Woda...

 Dzień dobry,

dziś wezmę dla Was kolejny muzyczny oddech. Oddech ten był długi i głęboki. Kiedy po raz pierwszy usłyszałam tą piosenkę. Wiedziałam, że chcę by zaczęła we mnie żyć. Wiedziałam, że chce nią oddychać. Chciałam tak bardzo, iż zapomniałam, że tekst utworu można czytać w sposób metaforyczny.

Mowa o utworze "Wodymidaj." Wykonuje ją "Kwiat Jabłoni" i Ralph Kamiński.

Faktycznie świat jest jak wielki pożar co trawić wiecznie się ma. My ludzie jesteśmy wszyscy w niego i w siebie wzajemnie wrzuceni. Niby razem a jednak coraz bardziej. Faktycznie tylko od nas zależy, czy pozwolimy, by pożar świata nas strawił. My zdecydujemy czy zgnijemy w płomieniach samotności.

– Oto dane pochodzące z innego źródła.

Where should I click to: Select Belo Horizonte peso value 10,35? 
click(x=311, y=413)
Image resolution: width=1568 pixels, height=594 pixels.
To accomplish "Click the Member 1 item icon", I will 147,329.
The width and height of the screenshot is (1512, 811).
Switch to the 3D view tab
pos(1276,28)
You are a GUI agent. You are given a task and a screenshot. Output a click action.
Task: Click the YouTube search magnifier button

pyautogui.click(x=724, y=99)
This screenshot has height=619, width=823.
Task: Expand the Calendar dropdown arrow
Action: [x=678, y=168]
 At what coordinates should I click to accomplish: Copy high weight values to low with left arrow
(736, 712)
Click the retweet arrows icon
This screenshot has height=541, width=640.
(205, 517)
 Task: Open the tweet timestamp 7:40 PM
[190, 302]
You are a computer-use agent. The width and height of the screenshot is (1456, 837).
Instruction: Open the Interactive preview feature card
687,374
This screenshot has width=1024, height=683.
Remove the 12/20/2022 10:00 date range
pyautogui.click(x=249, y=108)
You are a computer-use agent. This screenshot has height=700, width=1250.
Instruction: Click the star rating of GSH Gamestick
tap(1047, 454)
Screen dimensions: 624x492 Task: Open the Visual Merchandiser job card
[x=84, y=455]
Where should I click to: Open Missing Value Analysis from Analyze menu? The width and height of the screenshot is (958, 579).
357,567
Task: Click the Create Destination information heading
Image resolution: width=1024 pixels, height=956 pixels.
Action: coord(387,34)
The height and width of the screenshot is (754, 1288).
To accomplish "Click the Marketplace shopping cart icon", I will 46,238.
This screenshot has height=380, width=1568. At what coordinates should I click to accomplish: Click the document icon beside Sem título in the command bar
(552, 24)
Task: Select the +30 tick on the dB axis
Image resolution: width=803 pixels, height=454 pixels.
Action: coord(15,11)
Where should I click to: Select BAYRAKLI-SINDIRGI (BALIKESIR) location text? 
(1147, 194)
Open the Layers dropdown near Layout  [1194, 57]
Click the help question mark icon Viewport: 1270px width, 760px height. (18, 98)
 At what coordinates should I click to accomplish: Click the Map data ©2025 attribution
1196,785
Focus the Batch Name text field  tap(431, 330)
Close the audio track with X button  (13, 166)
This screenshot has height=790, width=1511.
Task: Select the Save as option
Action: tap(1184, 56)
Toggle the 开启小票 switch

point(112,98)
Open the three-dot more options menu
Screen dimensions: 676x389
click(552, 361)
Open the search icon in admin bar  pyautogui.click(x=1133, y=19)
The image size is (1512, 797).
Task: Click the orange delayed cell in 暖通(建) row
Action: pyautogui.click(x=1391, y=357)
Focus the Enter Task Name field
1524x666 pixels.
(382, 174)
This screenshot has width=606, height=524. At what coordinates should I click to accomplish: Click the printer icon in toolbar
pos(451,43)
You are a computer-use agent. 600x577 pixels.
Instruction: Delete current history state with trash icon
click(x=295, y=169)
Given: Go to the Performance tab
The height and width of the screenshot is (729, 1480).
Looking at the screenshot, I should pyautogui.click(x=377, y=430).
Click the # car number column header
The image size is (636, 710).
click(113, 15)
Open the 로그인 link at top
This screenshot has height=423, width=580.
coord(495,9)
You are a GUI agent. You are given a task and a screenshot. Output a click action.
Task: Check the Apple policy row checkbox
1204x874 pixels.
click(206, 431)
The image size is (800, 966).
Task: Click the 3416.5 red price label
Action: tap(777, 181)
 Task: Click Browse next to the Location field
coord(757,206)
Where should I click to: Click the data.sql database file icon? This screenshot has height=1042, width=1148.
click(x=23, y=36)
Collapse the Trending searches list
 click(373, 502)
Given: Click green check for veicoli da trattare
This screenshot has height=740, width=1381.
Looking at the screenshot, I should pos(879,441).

Zatem co jest tą wodą, która może nas uratować? 

Co jest "wielką rzeką, która uratowała mnie?

Ja mam dwie takie rzeki.

Pierwsza z nich to relację między ludzkie. Wodą na płomienie samotności jest dla mnie drugi człowiek. Relacje, które tworzy sprawiają, że żyje jak Pani, wiem że nie zostanę sama pod płotem.

Dzięki ludziom poznaje ten świat. Poznaje świat w zgodzie z nim i samą sobą. Nie leje łez...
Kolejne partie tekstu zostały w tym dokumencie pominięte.